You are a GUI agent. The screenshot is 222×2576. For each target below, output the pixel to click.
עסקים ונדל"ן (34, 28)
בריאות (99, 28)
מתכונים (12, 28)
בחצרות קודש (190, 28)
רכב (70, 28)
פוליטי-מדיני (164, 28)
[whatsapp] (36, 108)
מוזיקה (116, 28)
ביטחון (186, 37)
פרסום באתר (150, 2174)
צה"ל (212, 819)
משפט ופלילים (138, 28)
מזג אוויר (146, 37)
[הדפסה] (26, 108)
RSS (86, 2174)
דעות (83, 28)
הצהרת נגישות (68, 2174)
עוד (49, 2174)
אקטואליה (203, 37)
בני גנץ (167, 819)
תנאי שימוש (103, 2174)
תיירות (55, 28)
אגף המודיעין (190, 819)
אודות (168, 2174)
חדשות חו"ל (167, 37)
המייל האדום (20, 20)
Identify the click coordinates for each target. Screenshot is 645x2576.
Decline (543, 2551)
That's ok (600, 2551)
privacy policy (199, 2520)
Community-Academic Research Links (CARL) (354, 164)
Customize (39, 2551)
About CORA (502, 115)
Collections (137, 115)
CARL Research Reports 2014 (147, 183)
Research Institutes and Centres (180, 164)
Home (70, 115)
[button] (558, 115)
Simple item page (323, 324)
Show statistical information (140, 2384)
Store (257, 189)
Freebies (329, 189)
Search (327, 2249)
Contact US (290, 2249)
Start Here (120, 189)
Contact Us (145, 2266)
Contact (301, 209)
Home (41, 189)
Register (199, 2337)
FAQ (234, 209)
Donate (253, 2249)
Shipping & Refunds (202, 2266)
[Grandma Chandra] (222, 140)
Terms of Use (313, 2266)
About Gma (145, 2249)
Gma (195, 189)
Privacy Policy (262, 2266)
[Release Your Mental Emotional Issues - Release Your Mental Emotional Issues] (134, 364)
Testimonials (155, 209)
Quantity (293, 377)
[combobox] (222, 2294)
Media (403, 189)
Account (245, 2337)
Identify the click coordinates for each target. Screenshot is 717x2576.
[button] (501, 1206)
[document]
■ ■ ■ ■ ■
EXERCISE DESCRIPTION: State how many lines of the material above contain the word "click". Say nothing else.

TASK RESPONSE: 3